Это описание айнов, которых Лаперуз повстречал на Хоккайдо.
Помимо книг о путешествиях были, как я уже упомянул, карты, сотни географических карт, в подлинниках и репродукциях: французская “Карта арктических земель”, на которой можно найти Хоккайдо под названием “Земля Иессо” (его использует и Лаперуз); японская карта, вычерченная Исакавой Рюйзеном, на севере которой видна группа островов, названных Эзогасима; голландская карта Франсиса Карона, на которой Хоккайдо (обширная земля Иеззо) изображен не островом, а длинным перешейком между Японией и Тартарией...
И две старые японские книги со страницами, на ощупь гладкими, как паутина, с черными пароходами в гаванях, озаренных светом восхода, чайными домиками под луной и старыми городскими улочками. Гравюры, оттиснутые синим, розовым, темно-красным и всеми оттенками черного. Чернота блестящая и матовая, выцветшая и свежая, чернота света и тени...

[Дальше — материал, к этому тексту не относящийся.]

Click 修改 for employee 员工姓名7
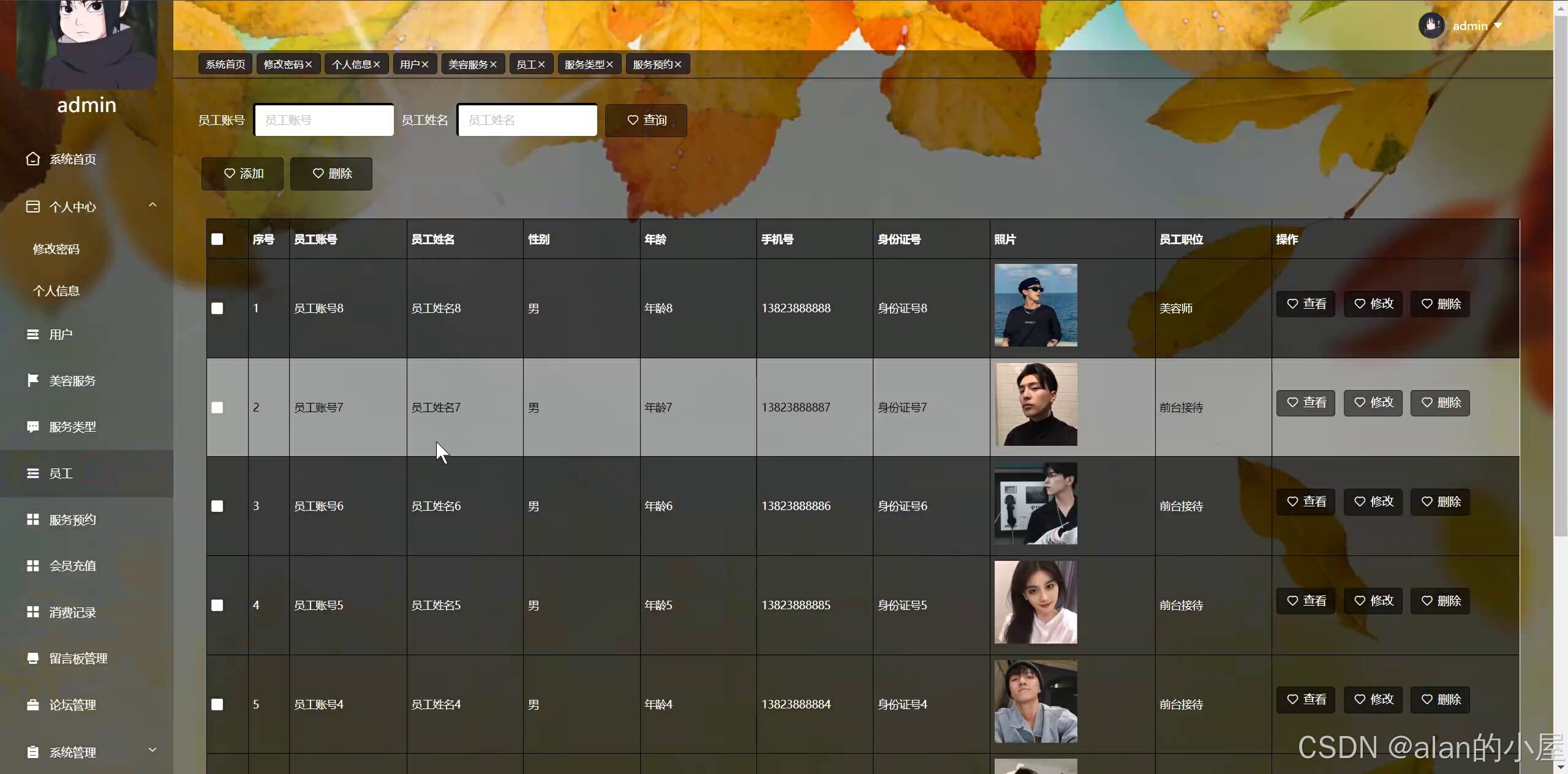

Одна из этих гравюр мне особенно понравилась — “Англичанин, исполняющий иокогамский танец”. На ней изображен носатый англичанин, танцующий какую-то дьявольскую джигу перед гейшей, которая озадаченно смотрит на него, держа на коленях самисен (японский музыкальный инструмент). Это один из знаменитых “йокогамских эстампов”, появившихся вскоре после прибытия в Токийский залив кораблей командора Перри, который вновь открыл миру Японию после двух веков почти полной ее изоляции.
Есть цветная гравюра, которую я обожаю. Великие мастера этого искусства — Хокусай, Хиросиге или Утамаро — не имеют к ней отношения: ее нарисовал Кобаяси Киетику [4] Кобаяси Киетику — японский художник (1847—1915).

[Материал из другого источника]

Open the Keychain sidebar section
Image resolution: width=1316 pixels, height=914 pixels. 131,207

, человек, которого считают последним мастером школы укие-э (“расплывчатого мира”). На картине изображены мужчина и женщина, шагающие по плотине Мукодзимы. Можно различить хрупкие вишневые деревья на берегу запруженной Сумиды, расплывающиеся в воде с той стороны реки огни Имадо и вдалеке — невысокую вершину Мацуши. Все это — в тонах черного, серого и желтого: сумерки, почти ночь, может быть, конец долгого дождливого дня. Дождь просто ощущается внутри пейзажа.
Нагаи Кафу с глубокой ностальгией говорит об этом квартале Токио: “В эпоху Мейдзи [5] Эпоха Мейдзи — или “эпоха просвещения”, начало которой в 1869 году совпало с переносом столицы из Киото в Токио и стремительной европеизацией Японии. — Прим. перев.
было немало людей, которые любили Мукодзиму и имели здесь собственный домик и сад. Однако после наводнения, случившегося в начале августа 1910-го, это место было заброшено. С тех пор прошло много лет, все изменилось, и по мере того, как отроги города подступали все ближе, вишневые деревья, растущие вдоль реки, одно за другим погибли”.
Нагаи Кафу — Кафу-Бумагомаратель, как он любил себя называть — спел лебединую песню старому Эдо, каждый квадратный сантиметр которого он знал, как свои пять пальцев, особенно в нижнем городе, где прошло его детство. “С детства я любил бродить по улицам”. Никто лучше его не умеет воскресить память о дождливых днях, проведенных в домике у реки, о чудной горечи хорошо заваренного чая, о спокойной отраде разглядывания старых цветных гравюр или перелистывания старинных книг, страницы которых впитали в себя легкий запах воскуренных благовоний. В “Тихом дожде” он пишет: “Я побывал на Кьюкьодо, чтобы купить две связки благовонных палочек и пятьдесят кистей, которые я предпочитаю (их называют “Тысяча слов, идущих прямо из сердца”); наведался и в Камейю за двумя бутылками белого вина...” В “Новеллах Окубо” он перечисляет “все дорогие для японца вещи: смакуя безупречно приготовленную пищу и питье, которым мы обязаны четырем временам года, рассказать наизусть старинное стихотворение; берегом реки пойти в гости к старому другу, когда зимний снег или весенний дождь падает на раскрытый зонтик; разглядывать тень дерева на тростниковой шторе в окошке тихого дома”.
Все это надлежало внимательно прочувствовать и оценить “в свободном и легком состоянии духа, без опасений” — Кафу улавливал этот внимательный к красоте простых вещей взгляд в народной поэзии Эдо. Он считал, что “свободное состояние духа” свойственно даже проституткам, которых он посещал, предпочитая их общество обществу горожан и горожанок, подчинившихся “художественной иерархии” модернизма, который, он чувствовал, неумолимо наступает на все, что он любил и чем наслаждался.